Meindert Dijkstra

Personal information
- Full name: Meindert Dijkstra
- Date of birth: 28 February 1967 (age 59)
- Place of birth: Breda, Netherlands
- Position: Full back

Senior career*
- Years: Team / Apps / (Gls)
- 1985–1987: NAC / 7 / (0)
- 1987–1992: Willem II / 101 / (4)
- 1992–1994: Notts County / 29 / (1)
- 1994–1995: RBC / 20 / (1)
- 1995–1997: TOP Oss / 32 / (2)
- Total:  / 189 / (8)

= Meindert Dijkstra =

Dutch former footballer

Meindert Dijkstra (born 28 February 1967) is a Dutch former footballer who played primarily at right back. He spent a majority of his career playing in the Dutch leagues, only spending two seasons abroad when he played in England for Notts County.
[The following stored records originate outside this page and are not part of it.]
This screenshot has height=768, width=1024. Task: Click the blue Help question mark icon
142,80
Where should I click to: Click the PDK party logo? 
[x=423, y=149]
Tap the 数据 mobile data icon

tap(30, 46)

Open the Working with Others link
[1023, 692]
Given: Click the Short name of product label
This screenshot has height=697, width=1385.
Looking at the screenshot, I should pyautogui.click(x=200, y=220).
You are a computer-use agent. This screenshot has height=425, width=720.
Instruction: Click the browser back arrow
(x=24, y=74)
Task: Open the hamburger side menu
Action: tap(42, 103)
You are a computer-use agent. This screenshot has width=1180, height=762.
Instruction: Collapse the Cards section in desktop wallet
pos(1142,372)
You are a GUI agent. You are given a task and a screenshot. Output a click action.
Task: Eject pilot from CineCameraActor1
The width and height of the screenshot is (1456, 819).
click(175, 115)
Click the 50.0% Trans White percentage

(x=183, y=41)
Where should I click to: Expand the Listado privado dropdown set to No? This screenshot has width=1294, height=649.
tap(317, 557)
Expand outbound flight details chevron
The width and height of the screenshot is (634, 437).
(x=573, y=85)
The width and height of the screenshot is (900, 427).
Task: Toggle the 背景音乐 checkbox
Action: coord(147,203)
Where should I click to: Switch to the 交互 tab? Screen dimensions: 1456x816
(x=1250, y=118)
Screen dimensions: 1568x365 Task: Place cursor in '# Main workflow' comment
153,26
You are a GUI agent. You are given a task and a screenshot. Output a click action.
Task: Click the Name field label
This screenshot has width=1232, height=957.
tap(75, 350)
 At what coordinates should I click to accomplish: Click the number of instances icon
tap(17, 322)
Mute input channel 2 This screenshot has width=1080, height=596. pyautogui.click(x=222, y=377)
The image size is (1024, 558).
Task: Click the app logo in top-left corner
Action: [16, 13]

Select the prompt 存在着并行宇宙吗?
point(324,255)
He is the father of Caitlin Dijkstra, who is also a professional footballer.

==Club career==
Dijkstra began his career in 1985 with NAC Breda, before moving to local rivals Willem II two years later, where he spent five seasons. Following this he moved abroad and joined Notts County, before returning to Holland with RBC Roosendaal for the 1994/95 season, finally finishing his career at TOP Oss.

After retiring as a player, Dijkstra has been involved in academy football at several amateur sides in the North Brabant province.